By its very nature, big data requires a greater volume of information from multiple sources to power analytics. The value of big data is to reveal new operational efficiencies and new market opportunities is too great to ignore, so big data projects are becoming more prevalent and bigger, using more data sources for analytics. All that data has to be secure, but security for big data analytics is not just a matter of strengthening existing enterprise security tools. The size of the data pool and the diverse nature of the data itself make it more difficult to monitor and protect, which means you need new strategies to ensure security for big data analytics.
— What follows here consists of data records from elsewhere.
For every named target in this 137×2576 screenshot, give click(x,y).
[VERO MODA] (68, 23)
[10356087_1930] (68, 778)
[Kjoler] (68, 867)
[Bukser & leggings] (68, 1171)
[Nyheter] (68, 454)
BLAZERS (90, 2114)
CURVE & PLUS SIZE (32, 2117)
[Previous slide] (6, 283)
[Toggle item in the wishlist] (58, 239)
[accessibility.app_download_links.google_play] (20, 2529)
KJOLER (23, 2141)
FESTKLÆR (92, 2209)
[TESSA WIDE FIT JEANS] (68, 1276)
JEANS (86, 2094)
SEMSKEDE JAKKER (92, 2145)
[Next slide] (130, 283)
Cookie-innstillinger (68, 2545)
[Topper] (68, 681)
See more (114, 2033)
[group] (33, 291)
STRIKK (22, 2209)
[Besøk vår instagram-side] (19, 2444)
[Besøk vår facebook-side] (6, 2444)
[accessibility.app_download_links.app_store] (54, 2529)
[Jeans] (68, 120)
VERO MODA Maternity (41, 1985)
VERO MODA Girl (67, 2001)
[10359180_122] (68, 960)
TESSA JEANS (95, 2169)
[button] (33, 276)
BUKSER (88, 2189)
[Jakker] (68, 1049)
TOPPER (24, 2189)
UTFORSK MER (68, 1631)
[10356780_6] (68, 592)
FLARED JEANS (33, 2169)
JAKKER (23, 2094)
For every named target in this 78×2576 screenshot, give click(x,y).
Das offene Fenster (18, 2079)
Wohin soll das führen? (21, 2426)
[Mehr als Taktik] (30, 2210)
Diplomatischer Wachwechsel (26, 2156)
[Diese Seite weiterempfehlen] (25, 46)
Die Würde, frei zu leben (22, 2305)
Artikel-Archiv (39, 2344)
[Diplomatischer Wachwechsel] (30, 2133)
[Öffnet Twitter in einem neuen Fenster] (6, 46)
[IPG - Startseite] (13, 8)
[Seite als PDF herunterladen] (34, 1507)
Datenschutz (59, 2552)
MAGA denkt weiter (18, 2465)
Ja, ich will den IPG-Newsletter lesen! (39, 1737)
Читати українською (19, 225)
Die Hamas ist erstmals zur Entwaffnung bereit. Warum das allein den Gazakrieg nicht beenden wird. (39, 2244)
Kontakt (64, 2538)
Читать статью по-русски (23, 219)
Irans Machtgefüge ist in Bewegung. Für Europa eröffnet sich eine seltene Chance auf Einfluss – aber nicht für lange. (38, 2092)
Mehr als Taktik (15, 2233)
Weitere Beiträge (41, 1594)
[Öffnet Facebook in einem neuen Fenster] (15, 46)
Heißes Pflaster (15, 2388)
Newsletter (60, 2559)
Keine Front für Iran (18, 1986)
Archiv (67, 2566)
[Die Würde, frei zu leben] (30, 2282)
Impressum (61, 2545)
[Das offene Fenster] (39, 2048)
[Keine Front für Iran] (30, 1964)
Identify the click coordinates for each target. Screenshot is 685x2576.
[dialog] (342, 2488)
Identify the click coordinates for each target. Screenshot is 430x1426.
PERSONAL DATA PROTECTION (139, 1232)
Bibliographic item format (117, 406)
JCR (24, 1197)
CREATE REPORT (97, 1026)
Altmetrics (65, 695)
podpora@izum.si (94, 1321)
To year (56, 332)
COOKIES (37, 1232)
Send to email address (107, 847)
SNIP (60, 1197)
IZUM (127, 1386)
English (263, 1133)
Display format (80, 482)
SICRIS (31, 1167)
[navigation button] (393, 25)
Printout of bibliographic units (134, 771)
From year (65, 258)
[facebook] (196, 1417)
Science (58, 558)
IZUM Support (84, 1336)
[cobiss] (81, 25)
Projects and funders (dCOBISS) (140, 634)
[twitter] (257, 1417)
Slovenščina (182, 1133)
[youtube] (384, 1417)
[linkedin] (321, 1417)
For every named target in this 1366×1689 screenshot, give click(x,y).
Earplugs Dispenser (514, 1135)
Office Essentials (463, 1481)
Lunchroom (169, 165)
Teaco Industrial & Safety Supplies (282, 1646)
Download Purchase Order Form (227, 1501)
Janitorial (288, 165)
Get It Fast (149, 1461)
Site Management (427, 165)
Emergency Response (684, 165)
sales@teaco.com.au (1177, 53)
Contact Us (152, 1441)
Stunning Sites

The volume of data that has to be managed and secured is escalating faster than conventional enterprise technology can cope with it. Estimates are that 2.5 billion gigabytes of data are created every day, and of that data 80 percent is unstructured content such as business documents, contracts, and social media. All of this content can be valuable for big data, but the more data you add to the mix, the more need for security for big data analytics. Large enterprises, depending on their size, are already generating between 10 billion and 100 billion security events per day. Those incidents will grow with more big data projects.
Using Big Data to Secure Big Data
Security from big data analytics can be considered in two ways: security derived from big data and security of big data.
The big data analytics themselves can provide the information necessary to secure the big data enterprise. Much of the value from big data comes from real-time analytics processing, i.e. monitoring streams of machine data or other information as it happens to create analytics that initiate a real-time response, such as delivery of an ad or, in the case of security, stopping malware.
Real-time monitoring can be used to support security for big data analytics by using big data itself to identify potential threats to the enterprise before they happen. Big data algorithms can be written to detect traffic anomalies or other events that may bypass conventional enterprise security and flag those anomalies as a potential threat. And the advantage of using big data for enterprise security is it consolidates threat management, including data traffic and end user behavior, into a single view so fewer point tools are required for security. And since you are using big data, it can scale with the addition of new data streams.
Securing the Data Repositories
And then there is securing the big data pools themselves. Security for big data analytics means you have to protect the data. It is the organization’s responsibility to safeguard sensitive data, including data from outside sources such as social media streams.
Since big data spans a variety of virtual resources, both within the enterprise and in the cloud, there has to be ongoing vigilance as part of your security strategy. The basic steps are 1) find and classify the data; 2) monitor and audit data access; 3) enforce policies and protect the data; and 4) assess vulnerabilities and harden security. These steps work together in an ongoing cycle, and any security strategies you adopt to protect big data analytics will fall somewhere within these four steps.
Here are six specific strategies to consider:
- Data provenance: As part of big data discovery and classification, the authenticity and integrity of the data needs to be checked. This not only eliminates garbage data but it provides an opportunity to scan for malware before the data is stored.
- Configuration management: Stored files should be checked for access privileges, including database configuration files and executables.
- Change auditing: Audit for changes using a snapshot of secure configurations against new configurations, including real-time activity.
- Monitoring activity: Real-time monitoring of data activity using Hadoop, including creating security policies based on security intelligence, will reveal any suspicious activity.
- Data encryption and loss prevention: Protecting data in transit using masking or encryption protects the data and prevents theft or eavesdropping at the network layer.
- Compliance management: Compliance management and reporting on a regular basis is not only good security practice but essential for regulatory compliance with HIPAA or Sarbanes-Oxley.
These are only a few of the strategies you should adopt for security for big data analytics. Remember that securing big data isn’t only about dealing with more data from different sources; it’s also about consolidating security and using new automated techniques, many of which are actually powered by big data analytics, to monitor and protect your big data infrastructure.
Where do you see the greatest challenge in security for big data analytics? Is it data monitoring? Policy enforcement? Data scrubbing and classification? Is there one challenge that overshadows the others?